Carbon Robotics launches “Large Plant Model” to expand AI-driven weeding

Carbon Robotics said it has developed what it calls the agriculture sector’s first Large Plant Model, an artificial-intelligence system designed to identify crops and weeds across a range of field conditions and geographies.
The Seattle-based company said the model was trained on a dataset of 150 million labeled plants, covering different crops, weed species, soil types, climates and growth stages. The system is designed to operate with the company’s LaserWeeder machines, which use computer vision and lasers to remove weeds without chemicals.
The model forms the core of what the company refers to as its Carbon AI platform, which runs across its product line. In addition to the LaserWeeder, the software also supports Carbon Robotics’ Autonomous Tractor Kit, a retrofit package that adds autonomous functions to existing tractors. The platform processes plant imagery and field data in real time to guide plant identification, weed removal and machine navigation, according to the company.
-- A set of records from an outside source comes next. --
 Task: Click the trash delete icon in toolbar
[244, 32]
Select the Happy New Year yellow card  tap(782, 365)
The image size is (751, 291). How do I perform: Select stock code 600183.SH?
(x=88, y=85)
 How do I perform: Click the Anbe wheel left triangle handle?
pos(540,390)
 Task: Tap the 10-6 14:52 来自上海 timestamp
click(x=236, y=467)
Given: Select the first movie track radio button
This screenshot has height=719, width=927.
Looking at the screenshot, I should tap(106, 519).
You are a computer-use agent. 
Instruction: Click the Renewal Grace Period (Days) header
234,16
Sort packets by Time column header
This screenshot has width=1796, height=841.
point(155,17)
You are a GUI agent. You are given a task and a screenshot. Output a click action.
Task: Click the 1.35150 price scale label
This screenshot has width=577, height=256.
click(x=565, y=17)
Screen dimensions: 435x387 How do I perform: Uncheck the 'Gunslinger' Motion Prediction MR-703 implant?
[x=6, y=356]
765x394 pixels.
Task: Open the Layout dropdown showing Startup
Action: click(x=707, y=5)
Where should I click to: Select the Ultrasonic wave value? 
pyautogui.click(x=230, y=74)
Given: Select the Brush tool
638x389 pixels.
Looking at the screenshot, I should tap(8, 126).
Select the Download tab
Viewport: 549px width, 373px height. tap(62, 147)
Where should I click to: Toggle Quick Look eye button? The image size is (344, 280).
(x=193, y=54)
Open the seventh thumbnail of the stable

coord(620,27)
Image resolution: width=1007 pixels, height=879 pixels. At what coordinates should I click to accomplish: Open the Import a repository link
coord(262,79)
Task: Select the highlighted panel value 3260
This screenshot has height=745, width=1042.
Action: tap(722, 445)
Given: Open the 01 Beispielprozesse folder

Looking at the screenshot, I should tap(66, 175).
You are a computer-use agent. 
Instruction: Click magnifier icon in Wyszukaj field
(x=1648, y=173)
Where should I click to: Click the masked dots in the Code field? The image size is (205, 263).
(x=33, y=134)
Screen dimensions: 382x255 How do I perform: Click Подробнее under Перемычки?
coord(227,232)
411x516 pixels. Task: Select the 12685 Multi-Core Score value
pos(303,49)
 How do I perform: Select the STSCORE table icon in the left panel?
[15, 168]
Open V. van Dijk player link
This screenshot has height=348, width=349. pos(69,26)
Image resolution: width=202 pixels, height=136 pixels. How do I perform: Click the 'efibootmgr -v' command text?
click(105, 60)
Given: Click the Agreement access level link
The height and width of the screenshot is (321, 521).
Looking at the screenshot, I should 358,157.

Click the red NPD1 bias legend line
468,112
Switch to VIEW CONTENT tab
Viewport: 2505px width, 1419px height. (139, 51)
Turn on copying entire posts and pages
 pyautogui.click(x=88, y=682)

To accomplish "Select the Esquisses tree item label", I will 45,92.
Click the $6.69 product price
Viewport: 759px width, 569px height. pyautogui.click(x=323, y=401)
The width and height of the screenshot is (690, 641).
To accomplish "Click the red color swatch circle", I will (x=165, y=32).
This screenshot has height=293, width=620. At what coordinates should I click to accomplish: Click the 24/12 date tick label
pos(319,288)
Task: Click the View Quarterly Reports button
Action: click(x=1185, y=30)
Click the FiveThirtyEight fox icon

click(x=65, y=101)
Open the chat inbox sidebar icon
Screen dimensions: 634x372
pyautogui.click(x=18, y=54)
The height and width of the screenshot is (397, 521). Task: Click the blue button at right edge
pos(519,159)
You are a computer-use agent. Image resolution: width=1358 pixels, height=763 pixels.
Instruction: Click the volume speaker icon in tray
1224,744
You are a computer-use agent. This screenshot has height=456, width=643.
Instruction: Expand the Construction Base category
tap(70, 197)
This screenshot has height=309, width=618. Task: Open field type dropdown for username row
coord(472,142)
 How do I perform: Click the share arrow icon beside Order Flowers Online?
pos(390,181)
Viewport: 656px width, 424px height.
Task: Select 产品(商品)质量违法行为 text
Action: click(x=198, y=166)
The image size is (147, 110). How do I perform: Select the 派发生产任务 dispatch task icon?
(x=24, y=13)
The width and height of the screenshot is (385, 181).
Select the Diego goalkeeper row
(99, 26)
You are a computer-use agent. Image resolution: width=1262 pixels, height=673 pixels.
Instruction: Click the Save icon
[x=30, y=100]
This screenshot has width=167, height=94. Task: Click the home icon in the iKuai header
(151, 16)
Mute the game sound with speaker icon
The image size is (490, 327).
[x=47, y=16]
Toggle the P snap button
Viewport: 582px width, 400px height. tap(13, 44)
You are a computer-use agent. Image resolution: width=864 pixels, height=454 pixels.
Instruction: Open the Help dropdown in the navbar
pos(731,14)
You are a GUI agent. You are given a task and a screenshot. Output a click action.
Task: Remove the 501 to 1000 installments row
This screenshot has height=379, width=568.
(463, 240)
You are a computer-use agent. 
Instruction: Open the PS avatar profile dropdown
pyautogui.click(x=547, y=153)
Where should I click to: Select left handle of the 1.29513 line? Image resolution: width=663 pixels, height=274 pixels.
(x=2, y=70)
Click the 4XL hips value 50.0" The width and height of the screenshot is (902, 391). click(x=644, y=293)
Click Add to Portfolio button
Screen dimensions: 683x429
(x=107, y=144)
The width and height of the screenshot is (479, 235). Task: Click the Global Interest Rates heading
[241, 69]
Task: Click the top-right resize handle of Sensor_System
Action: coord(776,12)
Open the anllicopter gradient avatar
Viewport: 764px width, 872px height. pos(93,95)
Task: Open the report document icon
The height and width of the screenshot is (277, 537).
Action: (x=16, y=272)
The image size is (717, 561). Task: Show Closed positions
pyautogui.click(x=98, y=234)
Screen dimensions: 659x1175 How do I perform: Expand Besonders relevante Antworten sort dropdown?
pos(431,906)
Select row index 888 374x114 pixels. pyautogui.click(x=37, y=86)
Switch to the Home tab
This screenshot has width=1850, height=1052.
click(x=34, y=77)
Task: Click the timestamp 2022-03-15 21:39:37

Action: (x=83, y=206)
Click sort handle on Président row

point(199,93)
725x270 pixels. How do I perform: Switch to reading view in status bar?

Carbon Robotics said its installed base of LaserWeeders supplies a continuous stream of field data that is used to update and refine the model. As more machines operate in commercial fields, additional plant images and operating scenarios are incorporated into the system.
A new feature called Plant Profiles is intended to let growers adjust how the model performs under local conditions. Using an operator app, users can add a small set of field images to modify how the system distinguishes crops from weeds in specific soils, lighting or growth stages. The company said the adjustments can be made within minutes, rather than the longer development cycles often associated with custom agricultural AI models.
Paul Mikesell, founder and chief executive of Carbon Robotics, said the objective is to enable equipment to recognize and respond to plants in unfamiliar fields without lengthy setup. A farm manager at Bland Farms, a US vegetable grower, said the feature has been used in onion production to refine performance across different planting stages.
The rollout comes as investment continues to flow into the computing infrastructure that supports artificial-intelligence applications. Semiconductor startup Positron recently raised $230 million in Series B funding at a reported $1 billion valuation, according to TechCrunch, to expand deployment of high-speed memory technology aimed at AI inference workloads. Such advances are expected to influence how quickly data-intensive models can be deployed beyond data centers and into field equipment.
For agricultural equipment makers, the shift reflects growing demand from farmers to reduce labor requirements and limit herbicide use while maintaining crop yields. Companies developing machine-vision and automation systems are increasingly positioning AI as a way to improve precision and consistency in field operations.